● WORK TO COMPLETE
1: In the Glee episode review, what does Will decide the glee club should do after the blackout?
2: Please continue the Glee episode review from its last sentence.

TV Review: Glee Season 4 Episode 20
Yeah, I couldn’t resist.
And surprisingly, she’s managed to spread her aura of not-awful even into the McKinley plot lines this week.
It really is a miracle.
TL;DR Santana gets a lot of screentime, but doesn’t develop much. Oh well. And Blake makes a shocking revelation.
Okay, so our plot in McKinley starts off with a blackout at the school, which apparently lasts several days. Inspired by that thing that just happened, Will decides the glee club should do an “unplugged” week. Cue mostly tolerable acoustic songs. Blake is still chatting to “Katie,” and she has somehow given him the confidence to reveal his (latest) secret: he was molested by his female babysitter when he was 11. To everyone’s horror, Glee plays this subtly and genuinely. I know, right? Kitty reveals to him that she was molested as well, but their budding romance is stomped when Blake says he’s still hung up on “Katie.” Despite the obvious. Okay. Becky also tries to get Sue back as Cheerios coach. Meanwhile in New York, Sarah Jessica Parker is back (and Kurt still works for her. I think even Glee forgot about that) and she has Kurt, Rachel and Santana volunteer at some ballet gala. Santana realises she doesn’t know what to do with her life, but avoids wangsting about it.

● INFORMATION SUPPLIED
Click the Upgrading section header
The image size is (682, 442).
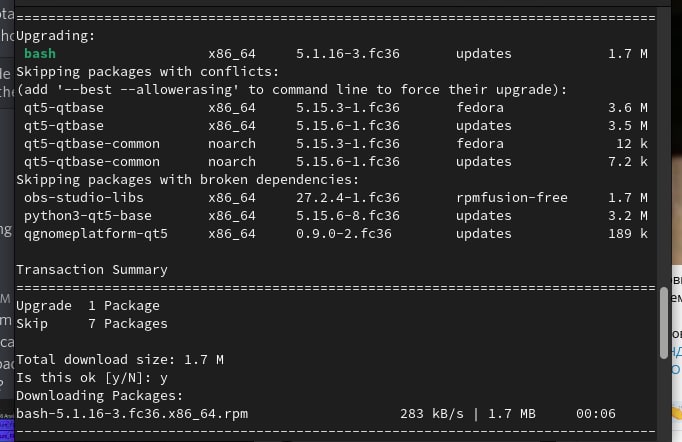coord(56,36)
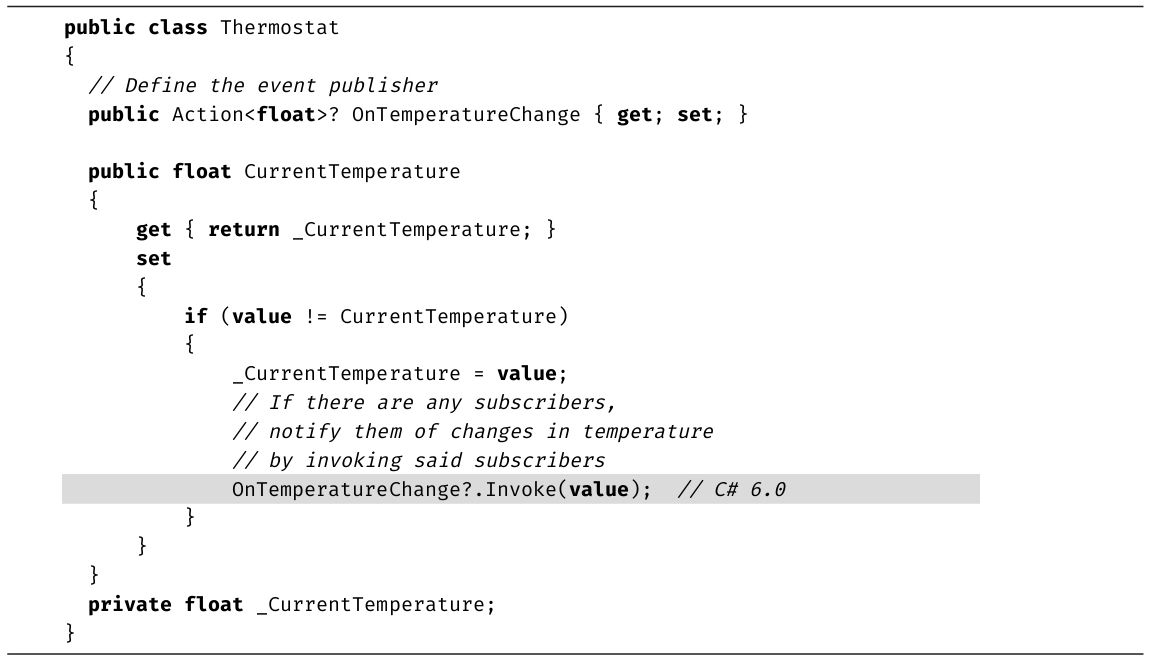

● RESULTS FOR EACH TASK
1: He decides the glee club should do an "unplugged" week.

2:
Despite Rachel and Kurt insisting that she should. Santana is evidently a traitor to all Glee kind.
You know, at this point, any halfway tolerable Glee episode is gonna seem stellar. And this is what we’ve got here.
Most of the songs are nice enough. The ballet song that SJP, Santana, Rachel and Kurt do together is actually enjoyable because it embraces subtlety. Something Glee is rarely adept at.
My only major issue with the episode is the absurd blackout premise. Does McKinley high school not have windows? Those hallways have always looked fairly sun-drenched to me.
Why I hate this episode:
For reals, it’s basically pitch black inside McKinley without the lights on. What the fuck, guys? Just come on.
We still don’t know who “Katie” is. I’d be impressed that they’re managing to stretch the mystery if it weren’t for Blake’s pathetic denial about the situation. He says he trusts “Katie” and shit. He goes on to turn down a hot lunch date with Kitty because of “Katie.” Who, in case you’ve forgotten (Blake has), isn’t real.
Also, you know it’s gonna be fucking Alex.
Blake having a second, earth-shattering secret is blatant plot recycling. Lazy.
Rachel and Kurt are (though, it is predictable) ridiculous turds to Santana. They have a meeting with her because they think she’s wasting her life by getting a job to pay for rent, instead of going to NYADA like them. This is dumb because 1) Santana likes her job, is good at it, and has to, you know, pay fucking rent. Unlike those 2, who are on daddy’s dimes. And 2) there is more to post-high school than going to NYADA. At least Rachel and Kurt’s shallow world view isn’t validated, but it isn’t dismissed, either.
Sam has some sob story about how he’s used to living without electricity because his family is poor blah blah blah. We’ve heard it all before.
He also makes a terrible mini-speech about how obsessed young folks are these days with being “plugged in” and on the “Twitterverse” and “blog-o-sphere.” Did an 80 year-old Amish woman write this?
SJP is back. Ew.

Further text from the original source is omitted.